A simple gesture by our significant other, such as a kind word or a gift large or small, will temporarily soothe our insecurities and reinforce our belief in one another. But, if neither of these happens, the one thing we can surely count on to rejuvenate us and get us through yet another grueling twelve months is Christmas. When all else fails, the holiday spirit is guaranteed to rekindle our romance and our feelings for one another. And the thrill of what’s under the tree keeps us excited and expectant for weeks to come.
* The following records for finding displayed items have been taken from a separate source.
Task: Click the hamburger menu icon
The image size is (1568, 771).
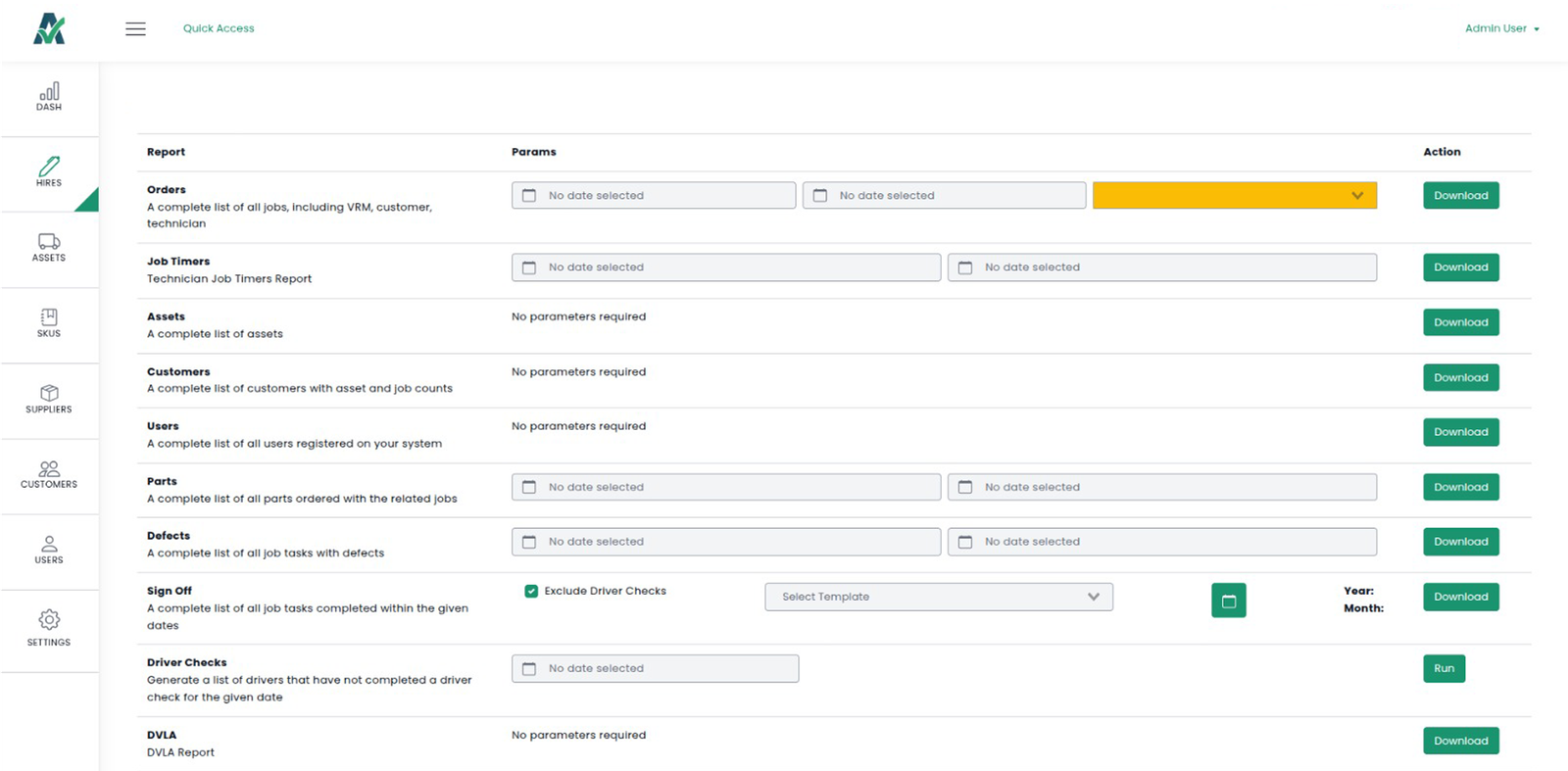Action: (x=135, y=29)
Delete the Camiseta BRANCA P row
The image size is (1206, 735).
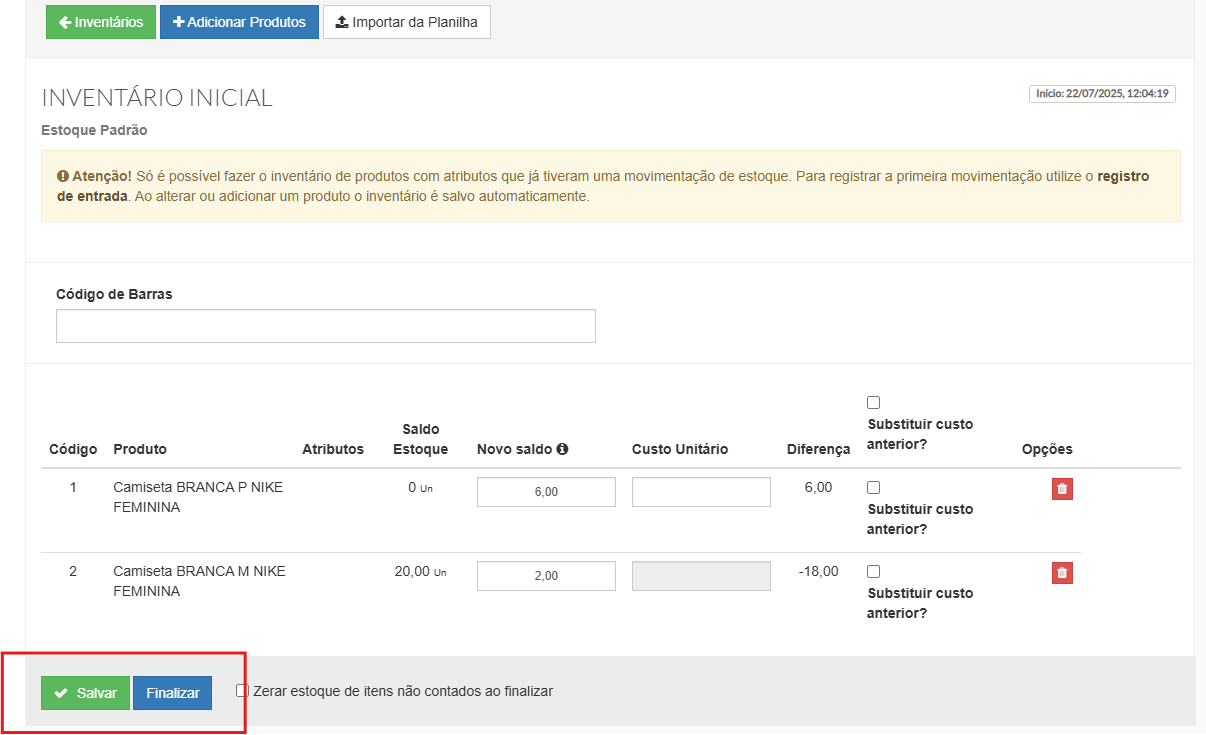pyautogui.click(x=1062, y=489)
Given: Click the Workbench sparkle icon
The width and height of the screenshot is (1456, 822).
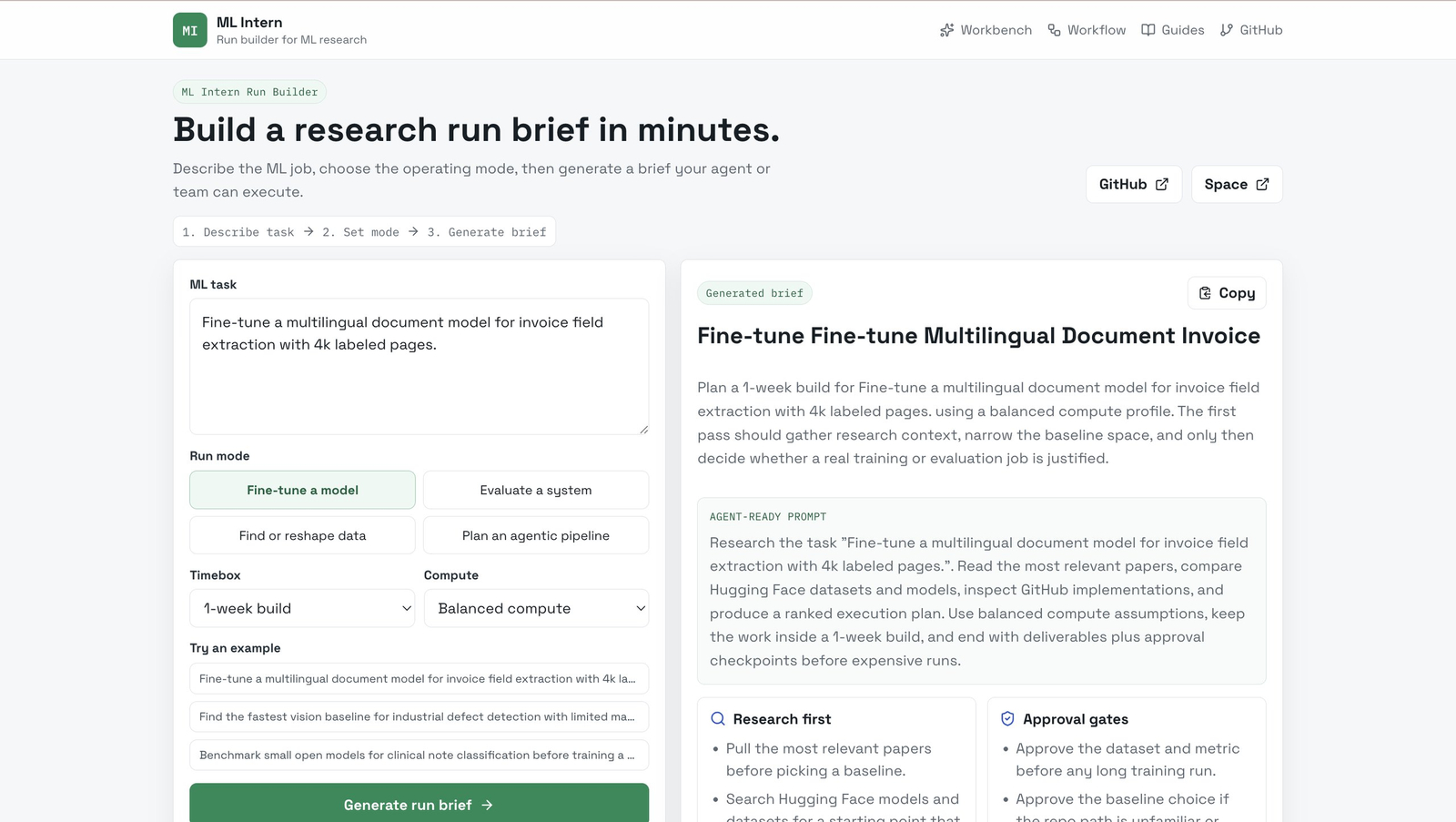Looking at the screenshot, I should [946, 30].
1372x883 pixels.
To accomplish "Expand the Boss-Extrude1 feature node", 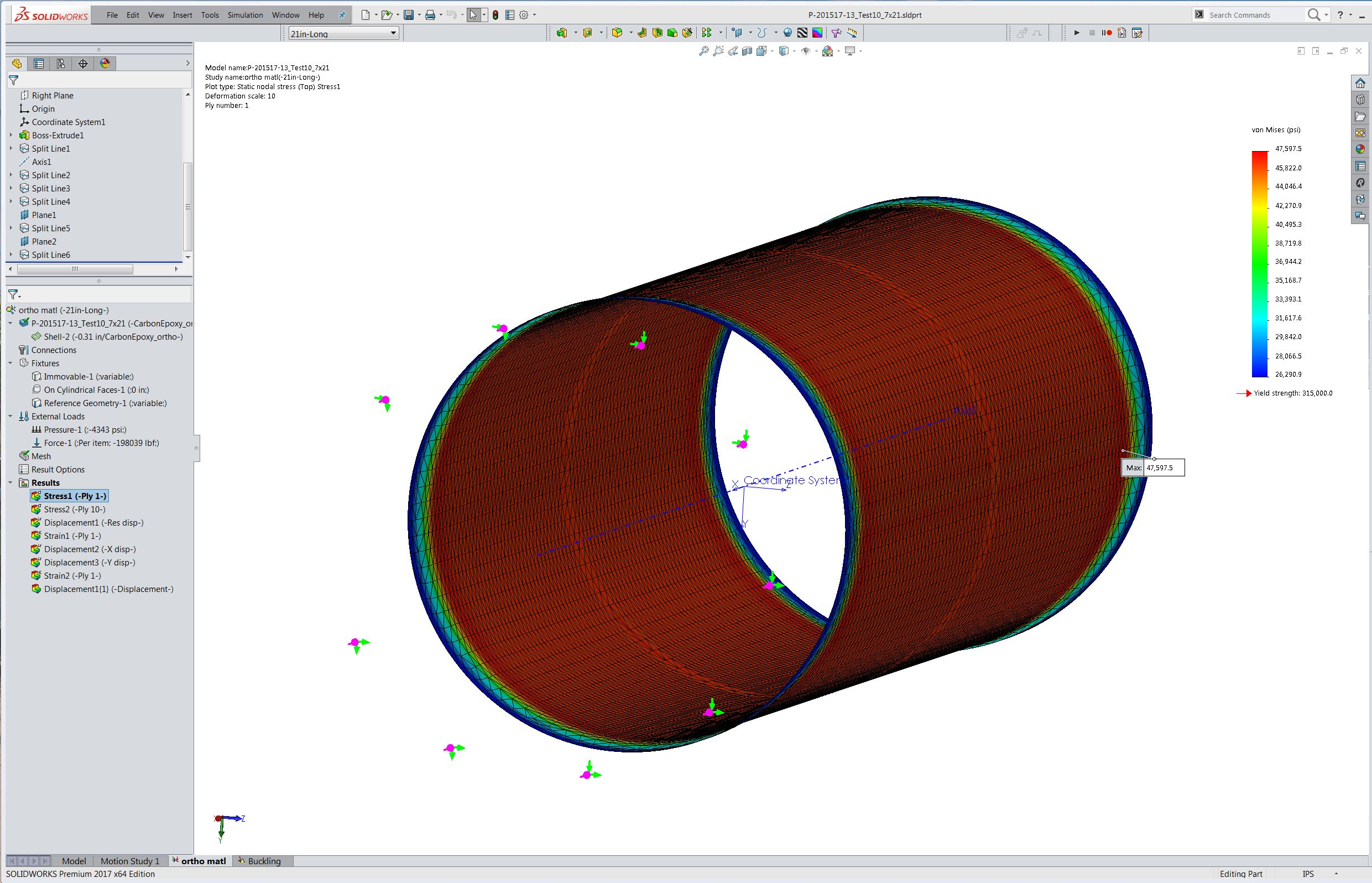I will [x=11, y=136].
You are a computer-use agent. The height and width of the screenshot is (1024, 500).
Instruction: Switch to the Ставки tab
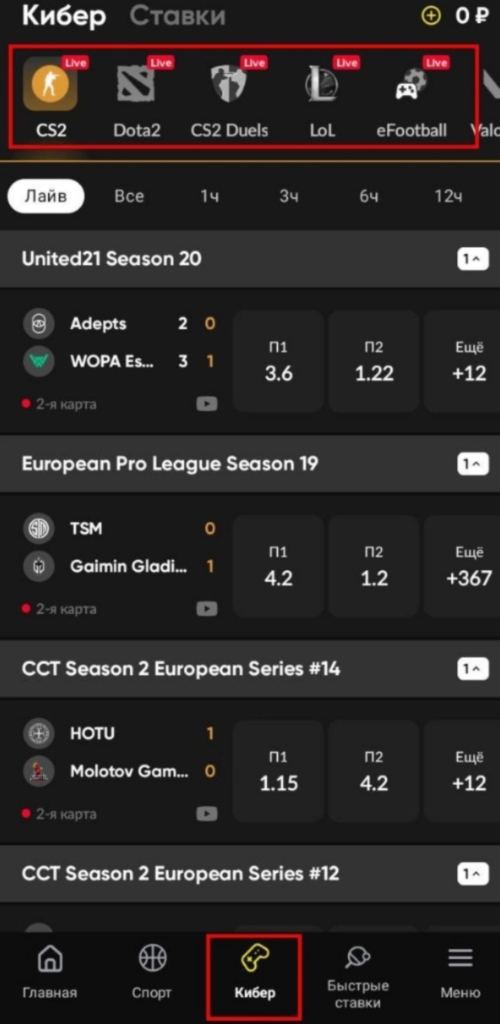[x=177, y=16]
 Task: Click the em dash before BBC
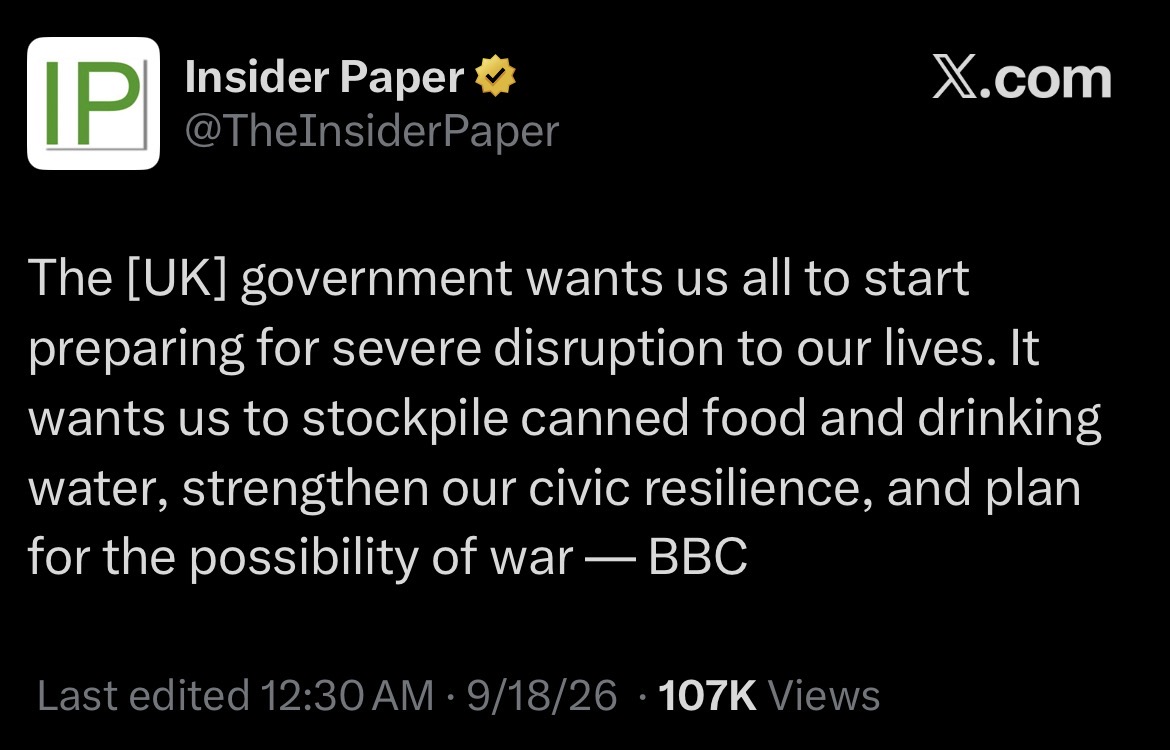coord(610,558)
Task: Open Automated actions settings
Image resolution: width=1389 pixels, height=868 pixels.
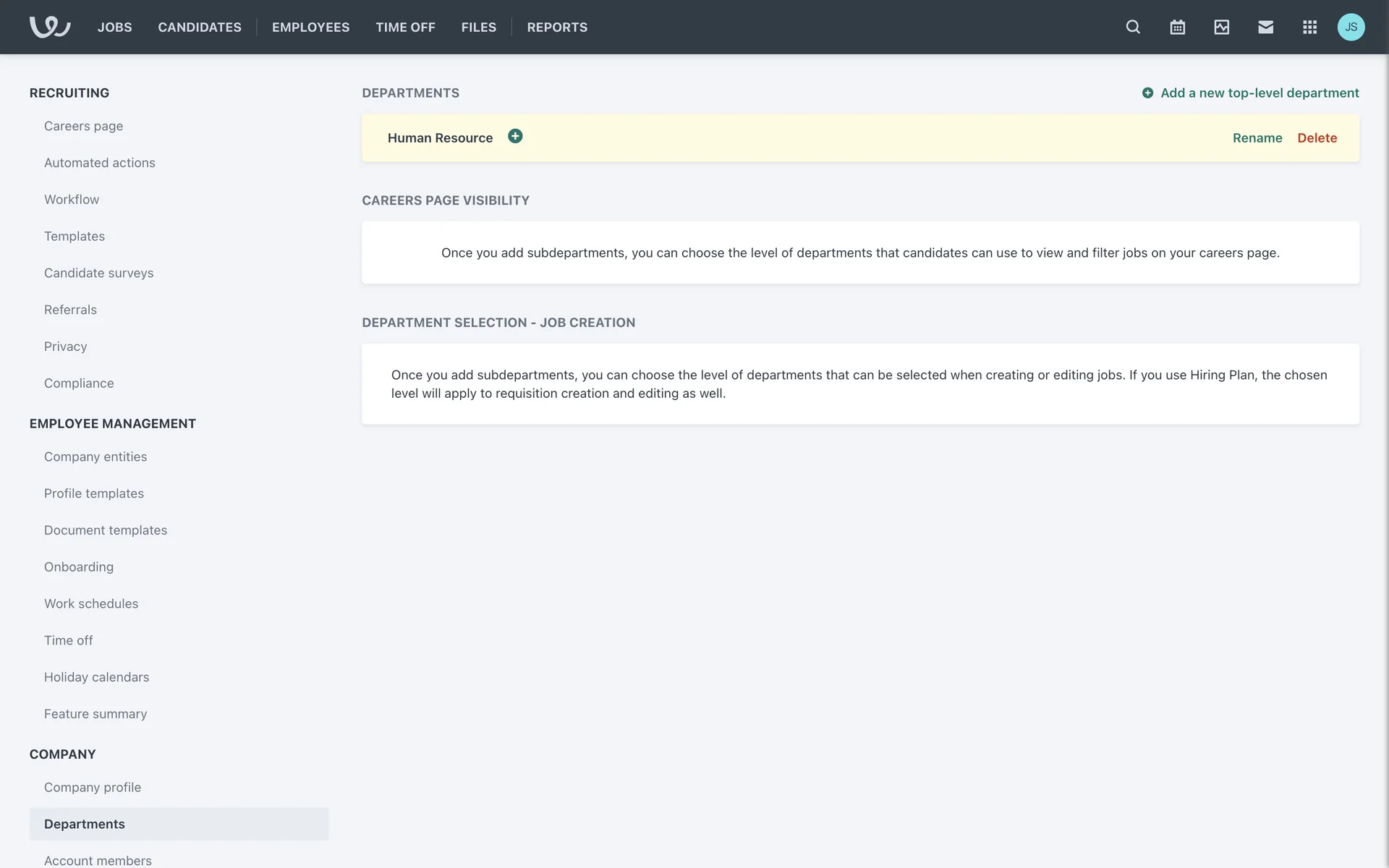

This is the season of giving, yet for many the best way to celebrate and express true love is to receive an expensive gift that says, “I am worth it.” The pain and disappointment of the past year is swept away like dust under a rug. All is forgiven and your new year starts on Christmas.
Twelve Days of Questions
So, does the gift you receive and the one you give serve as a relationship compass, pointing you to the next phase? A gift should be a present from the heart that speaks to your special one softly saying, I listen to, I care about, and I love you. If it is truly the thought that counts, both the giver and receiver should be receptive to this sentiment. But quite often, the gift is cupped in both hands and studied like a sage might read tea leaves. If you are expecting an engagement ring as a sign you are going to the chapel and receive a set of pots and pans, is this an indication your relationship is headed for disaster or your cooking can use some assistance?
What happens the moment you unwrap that gift and discover it is exactly what you wanted, does it make you feel secure and connected to your mate? How about the moment you realize it is not? Do you feel unappreciated, used, frustrated? Are you touched by the effort and displeased with the item? Or are you disheartened by both the gift and the effort?
My advice is to remember the meaning of the season, and while the chestnuts are roasting, allow the thought behind the gift to stoke your relationship fire. It is not always better to give than receive and giving does not have to involve money, presence is often a great present. During this beautiful season of fellowship, regardless of the what you find in your stocking, let your gift be one of peace.